Approximately how many Egyptians can be fitted inside a pyramid? A pharaoh mount.
Why wasn't the archaeologist interested in girls?
Because he only dated mummies.
Did you hear about the Pharaoh who was lying in the wrong coffin? He made a grave mistake.
The photographer mummy was done with his shoot. So he told his crew to wrap it up.
Q: Why was the Pharaoh Khufu sent to jail?
A: He ran a pyramid scheme.
Why didn't the peasants attend the Egyptian king's open palace party?
The address was "2, Pharaoh Way"
What did the mummy order to eat when he went to a restaurant? A wrap.
How does the mother call the pharaoh son to the table?
Tutan, come on.
Q: Why was the Pharaoh wet?
A: He was the reigning ruler.
What did Pharaoh say when the seventh plague struck his land?
"Aw *hail* naw!"
What do you call a mummy covered in chocolate and nuts? A Pharaoh Roche.

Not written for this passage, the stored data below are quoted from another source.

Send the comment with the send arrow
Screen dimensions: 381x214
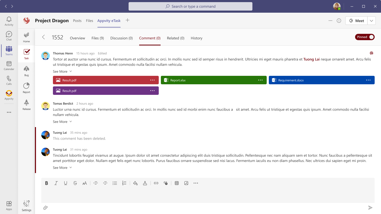[x=370, y=208]
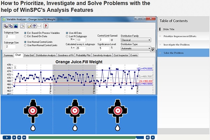This screenshot has height=140, width=210.
Task: Click the red question mark help icon
Action: pyautogui.click(x=46, y=26)
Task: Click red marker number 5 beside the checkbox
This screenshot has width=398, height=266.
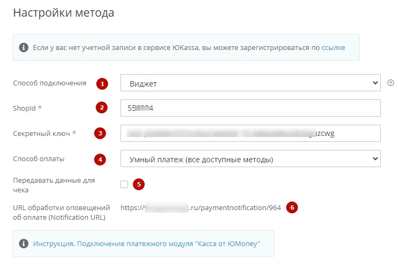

The mummy caught a really bad cold. He cannot stop coffin.
How did Ozymandias became the greatest Pharaoh of Egypt?
He rammed everything that he sees
What did the Egyptian Pharaoh do when he got caught in traffic?
ANKH ANKH!!
Did you hear about the scary couple in prom this year? It was a mummy and his ghoul-friend.
What did they call mummy makers in ancient Egypt? Sarcophaguy.
Q: Why didn't the Pharaoh know where he was?
A: He skipped history class.
What did the thirsty mummy do?
They put on a thirst aid bandage.
What type of food do mummies like?
Chicken wraps.
Archeologists say that mummies are very hard to find. Because they're all kept under wraps.
What did ancient Egyptian pharaohs sleep on?...
...Temple-pedic mattresses...
Why was Cleopatra so in love with Egypt's ruler?
Pharaohmones
The mummy was very sore from lying down for years. So he called a Cairo-practor.
Q: When is a Pharaoh like a piece of wood?
A: When he's a ruler.
Why does Egypt not celebrate Father's Day?
Because they're so full of mummies
Two Pharaohs are looking for a Sarcophagus...
they walk up to the sarcophagus salesman and the first Pharaoh says "We are looking for the cheapest sarcophagus you have for sale." The salesman asks "you're not looking for a fancy one?"
The second Pharaoh says "no, we are just trying to get our mummy's worth."
What did pharaohs use to wipe?
Poo-pyrus
Julius Caesar's brother was the first historically known epileptic.
His name? Julius Seizure.
A lot of people don't like movies about mummies. I think they get a bad wrap.
What did one pyramid say to the other? Hey! Where's your mummy?
Q: What was Cleopatra's favorite type of flower?
A: Chrysantha-mummies.
Q: Why did the mummy walk out of his tomb after 1000 years?
A: He figured he was old enough to leave home
What do you call Ryan Gosling in a mummy costume? Ryan Gauzeling.
Why do Egyptians shave their heads?
To make them more pharaoh-dynamic
Q: What did Ramesses II say when he walked into the public restroom?
A: What sphinx in here?
My son asked me if we were related to any Egyptian Pharaohs.
I told him, unfortunately son we do not even have so much as a toot in common.